Stochastic logic in biased coupled photonic probabilistic bits

Abstract

Optical computing often employs tailor-made hardware to implement specific algorithms, trading generality for improved performance in key aspects like speed and power efficiency. An important computing approach that is still missing its corresponding optical hardware is probabilistic computing, used e.g. for solving difficult combinatorial optimization problems. In this study, we propose an experimentally viable photonic approach to solve arbitrary probabilistic computing problems. Our method relies on the insight that coherent Ising machines composed of coupled and biased optical parametric oscillators can emulate stochastic logic. We demonstrate the feasibility of our approach by using numerical simulations equivalent to the full density matrix formulation of coupled optical parametric oscillators.

Figures (4)

• Figure 1: Illustration of the three-step conversion process.
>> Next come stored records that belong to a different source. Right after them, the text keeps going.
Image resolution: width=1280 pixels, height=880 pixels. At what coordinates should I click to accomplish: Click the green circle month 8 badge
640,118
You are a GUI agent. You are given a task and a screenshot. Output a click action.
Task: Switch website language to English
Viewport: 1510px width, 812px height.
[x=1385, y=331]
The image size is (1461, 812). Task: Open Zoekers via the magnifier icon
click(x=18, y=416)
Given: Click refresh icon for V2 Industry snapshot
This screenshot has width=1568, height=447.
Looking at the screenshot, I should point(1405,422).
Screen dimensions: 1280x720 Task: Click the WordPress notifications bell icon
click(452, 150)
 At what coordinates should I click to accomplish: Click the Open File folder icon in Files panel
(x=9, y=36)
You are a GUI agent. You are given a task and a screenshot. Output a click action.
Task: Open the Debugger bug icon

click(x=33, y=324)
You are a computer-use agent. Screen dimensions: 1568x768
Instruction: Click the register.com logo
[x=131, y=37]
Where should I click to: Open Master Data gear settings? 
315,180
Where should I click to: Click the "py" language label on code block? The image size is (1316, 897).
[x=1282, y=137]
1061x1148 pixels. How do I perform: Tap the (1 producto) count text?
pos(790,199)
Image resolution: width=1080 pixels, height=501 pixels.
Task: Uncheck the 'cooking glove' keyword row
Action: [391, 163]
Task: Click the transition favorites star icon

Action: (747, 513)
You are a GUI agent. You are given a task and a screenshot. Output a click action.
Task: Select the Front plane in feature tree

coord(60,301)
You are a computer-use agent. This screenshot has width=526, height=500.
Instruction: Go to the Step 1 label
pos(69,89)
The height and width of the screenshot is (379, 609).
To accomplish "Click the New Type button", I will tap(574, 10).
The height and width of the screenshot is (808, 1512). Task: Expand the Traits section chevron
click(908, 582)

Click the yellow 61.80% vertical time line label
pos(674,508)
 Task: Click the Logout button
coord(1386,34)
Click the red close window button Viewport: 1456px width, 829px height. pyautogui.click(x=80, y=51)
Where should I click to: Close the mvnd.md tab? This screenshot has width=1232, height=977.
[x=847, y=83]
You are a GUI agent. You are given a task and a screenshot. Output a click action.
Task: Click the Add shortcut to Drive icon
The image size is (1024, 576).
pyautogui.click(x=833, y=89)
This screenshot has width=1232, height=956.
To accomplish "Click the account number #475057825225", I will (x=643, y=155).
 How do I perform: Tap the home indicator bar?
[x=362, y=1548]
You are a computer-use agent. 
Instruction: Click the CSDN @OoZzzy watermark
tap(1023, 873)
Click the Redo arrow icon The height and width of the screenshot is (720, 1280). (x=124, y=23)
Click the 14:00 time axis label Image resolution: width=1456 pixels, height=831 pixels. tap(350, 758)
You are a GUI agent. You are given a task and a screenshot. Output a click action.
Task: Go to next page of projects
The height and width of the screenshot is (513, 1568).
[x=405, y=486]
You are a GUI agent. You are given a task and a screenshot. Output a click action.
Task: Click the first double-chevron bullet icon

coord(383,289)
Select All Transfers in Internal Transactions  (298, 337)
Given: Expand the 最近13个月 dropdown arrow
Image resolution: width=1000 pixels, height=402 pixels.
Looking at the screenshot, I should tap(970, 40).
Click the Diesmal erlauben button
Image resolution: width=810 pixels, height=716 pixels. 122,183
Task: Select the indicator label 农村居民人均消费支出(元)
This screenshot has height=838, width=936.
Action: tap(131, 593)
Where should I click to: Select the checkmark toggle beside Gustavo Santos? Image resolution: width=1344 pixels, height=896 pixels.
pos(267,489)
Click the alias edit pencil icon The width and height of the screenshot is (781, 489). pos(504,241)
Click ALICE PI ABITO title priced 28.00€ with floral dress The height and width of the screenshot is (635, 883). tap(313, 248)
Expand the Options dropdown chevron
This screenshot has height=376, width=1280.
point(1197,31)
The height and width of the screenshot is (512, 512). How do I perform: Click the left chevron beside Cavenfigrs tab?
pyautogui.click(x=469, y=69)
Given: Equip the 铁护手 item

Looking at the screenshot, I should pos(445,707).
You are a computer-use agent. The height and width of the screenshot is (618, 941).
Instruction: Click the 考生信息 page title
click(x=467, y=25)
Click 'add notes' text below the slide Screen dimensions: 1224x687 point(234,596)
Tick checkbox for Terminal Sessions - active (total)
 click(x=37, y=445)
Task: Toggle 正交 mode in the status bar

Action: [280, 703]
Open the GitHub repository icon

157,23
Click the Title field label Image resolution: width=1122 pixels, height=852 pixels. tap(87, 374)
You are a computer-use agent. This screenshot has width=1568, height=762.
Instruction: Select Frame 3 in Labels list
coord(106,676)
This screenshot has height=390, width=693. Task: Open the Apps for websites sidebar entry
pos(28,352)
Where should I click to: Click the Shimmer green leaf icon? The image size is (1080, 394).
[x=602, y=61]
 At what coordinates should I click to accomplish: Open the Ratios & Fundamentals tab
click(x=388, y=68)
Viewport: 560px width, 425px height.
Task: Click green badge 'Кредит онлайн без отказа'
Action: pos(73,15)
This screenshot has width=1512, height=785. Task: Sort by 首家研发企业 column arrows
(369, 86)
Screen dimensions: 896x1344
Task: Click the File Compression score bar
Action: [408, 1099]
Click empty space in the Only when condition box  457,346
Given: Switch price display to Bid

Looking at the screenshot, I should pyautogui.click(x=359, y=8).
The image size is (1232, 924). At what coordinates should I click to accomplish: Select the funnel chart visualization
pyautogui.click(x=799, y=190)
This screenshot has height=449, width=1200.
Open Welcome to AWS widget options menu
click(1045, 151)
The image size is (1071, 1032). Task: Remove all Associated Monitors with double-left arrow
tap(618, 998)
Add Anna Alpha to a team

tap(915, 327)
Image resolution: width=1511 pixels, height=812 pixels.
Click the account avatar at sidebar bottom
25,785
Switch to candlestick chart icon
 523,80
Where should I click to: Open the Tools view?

We take the truth table from a (basic) digital logic gate and map it to a network of $p$-bits. This amounts to describing the gate as an Ising model with a coupling term ($J$) and a local magnetic field ($\vec{h}$). We then find the ground state of the Ising model by looking at the steady state of a network of (i.e. coupled) optical parametric oscillators (OPOs) that are biased by an injected field.
• Figure 2: Fundamental p-gates implemented with a biased coupled OPO network. (a) Truth table of the AND-gate. (b) Corresponding Ising Hamiltonian with three spins. (c) All possible spin configurations of the Hamiltonian depicted in (b) with their corresponding energy $E$. The ground states reproduce the correct logic from the truth table. (d)-(e) We plot the probability for each possible spin configuration of the three (AND), four (HA), and five (FA) spins as a function of the number of cavity round-trips. Depicted is the probability that the OPO network is currently in a ground state of the corresponding Ising Hamiltonian (green), and in an excited state (dark orange, dashed).
• Figure 3: Solving the semiprime factorization problem with a coupled and biased network of OPOs. (a) Digital logic circuit that multiplies two 3-bit numbers ($X$ and $Y$ in their binary representations, respectively), resulting in $Z$ (binary representation). The lines interconnecting the gates are represented by auxiliary spins in the Ising Hamiltonian. The inset shows the corresponding Ising Hamiltonian with coupling $J$ at the top and Zeeman term $\vec{h}$ at the bottom. (b) Time evolution of the in-phase component ($c_i$) of coupled and biased OPOs with $J$ and $\vec{h}$ originating from the 6-bit multiplier circuit. The steady state of this configuration represents the ground state of the Ising Hamiltonian, solving the factorization problem.
• Figure 4: Solving the Boolean satisfiability ($\text{SAT}$) problem. (a) The digital logic circuit of one clause in the $3\text{SAT}$ problem is shown with the corresponding Ising Hamiltonian. (b) Temporal evolution towards the steady state of the in-phase component ($c$, blue lines) of 384 coupled and biased OPOs with $J$ and $\vec{h}$ originating from the $3\text{SAT}$ problem with 20 variables and 91 clauses. From the steady state, we can read off one solution to the $3\text{SAT}$ problem. The orange line plots the evolution of the percentage of clauses satisfied.